Een volle zaal luisterde aandachtig naar de voordrachten en daverende bijval getuigde van de waardeering voor zijn kunst. Zijn welslagen was van af den eersten dag verzekerd en zoo trad hij nog acht avonden, telkens voor een talrijk publiek op met: Starkadd, Belsasar, Oedipus, Cariolanus enz. Voor de weleerwaarde Paters werd in besloten kring ‘Oedipus’ voorgedragen.
In de societeit ‘De Gezelligheid’, waar de heer Vogel op verzoek van het bestuur optrad voor de leden, werd hij in Cyrano de Bergerac luide toegejuicht. Ook van de societeit ‘Curaçao’ kreeg hij eene uitnoodiging om aldaar voor te dragen. Zijn afwisselend programma had ook hier het grootste succes, evenals in het Militair Tehuis alwaar hij voor de troepen voordroeg.
Bijzonder dient vermeld te worden de avond, waarop in het Theater Naar ‘Koning Oedipus’ werd gegeven. De Groep Nederl. Antillen in vereeniging met de Afdeeling Curaçao van Onze Vloot, hadden daarop beslag gelegd en alle leden met hunne dames vrijen toegang gegeven.
Door den secretaris der Groep Nederl. Antillen werd de heer Vogel van zijn hotel afgehaald en naar de zaal gereden, welke voor dien avond met planten en vlaggen was opgesierd. In de pauze verschenen op het tooneel de secretarissen der beide vereenigingen en in hun midden een aanvallig lief meisje met een lauwertak. Door den secretaris van Onze Vloot werd den Nederlandschen kunstenaar in goed gekozen woorden hulde gebracht, waarna hem de lauwertak werd aangeboden. Geroerd nam hij het kind in zijn armen en hij gaf in zuiver Nederlandsch, die schoone taal, zijn gemoed lucht. Dankbaar voor de hem hier ten deel gevallen ontvangst, betuigde hij zijn erkentelijkheid en spoorde aan de Nederlandsche taal hoog te houden.

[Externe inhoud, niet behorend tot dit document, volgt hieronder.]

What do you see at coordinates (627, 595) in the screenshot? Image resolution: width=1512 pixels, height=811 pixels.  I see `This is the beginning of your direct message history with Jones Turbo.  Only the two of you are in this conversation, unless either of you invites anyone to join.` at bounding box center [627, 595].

Na afloop van zijn voordracht kwamen, op uitnoodiging van de besturen der Vereenigingen, de heer Gouverneur en tal van dames en heeren op het tooneel om den heer Vogel te begroeten en met hem den eerewijn te drinken.
Vele blijken van waardeering ondervond hij van den heer Gouverneur der Kolonie en diens adjudant en van velen die avond aan avond zijn kunst volgden. Hij kon dan ook niet scheiden zonder den hier gevonden vriendenkring een blijk te geven, dat hij de hem alhier ten deel gevallen ontvangst op prijs stelde.
De voordrachtavond van den 28 Juni, waartoe de Groep Nederl. Antillen vrijen toegang verschafte aan de leden met hun dames, werd besloten met een danspartij, waartoe de heer Vogel zijn kennissen had uitgenoodigd.
De heer Vogel wilde niet, dat de indruk op Curaçao te spoedig zou wegsterven, dat met hen, die hem gehoord hadden, ook voor goed de laatste herinnering aan zijn verblijf zou verdwijnen.
Hij bezocht de openbare scholen, had een onderhoud met de hoofden en hield eene openbare voordracht voor het onderwijzend personeel over de methode van het onderwijzen van het Nederlandsch.
Mejuffr. J.C. Kruyt, hoofd van de Wilhelminaschool (openbare meisjesschool voor M.U.L.O.) schrijft mij als volgt over het bezoek van den heer A. Vogel aan hare school:
‘Hij woonde met belangstelling het onderwijs in de verschillende klassen bij, vooral dat in de Nederlandsche taal en lezen. Onze school bestaat uit 8 klassen, het onderwijs wordt in het Hollandsch gegeven, wat voor de kinderen in de laagste klas vrijwel een vreemde taal is, daar zij thuis bijna uitsluitend de landstaal, Papiamentsch, spreken. Juist dat zien groeien van de Nederl. taal in de opvolgende klassen was het, wat den heer Vogel zoozeer aantrok. Het is moeilijk voor de kinderen om het Nederlandsch zuiver uit te spreken en de invloed van het Papiamentsch blijft steeds merkbaar tot in de hoogste klassen.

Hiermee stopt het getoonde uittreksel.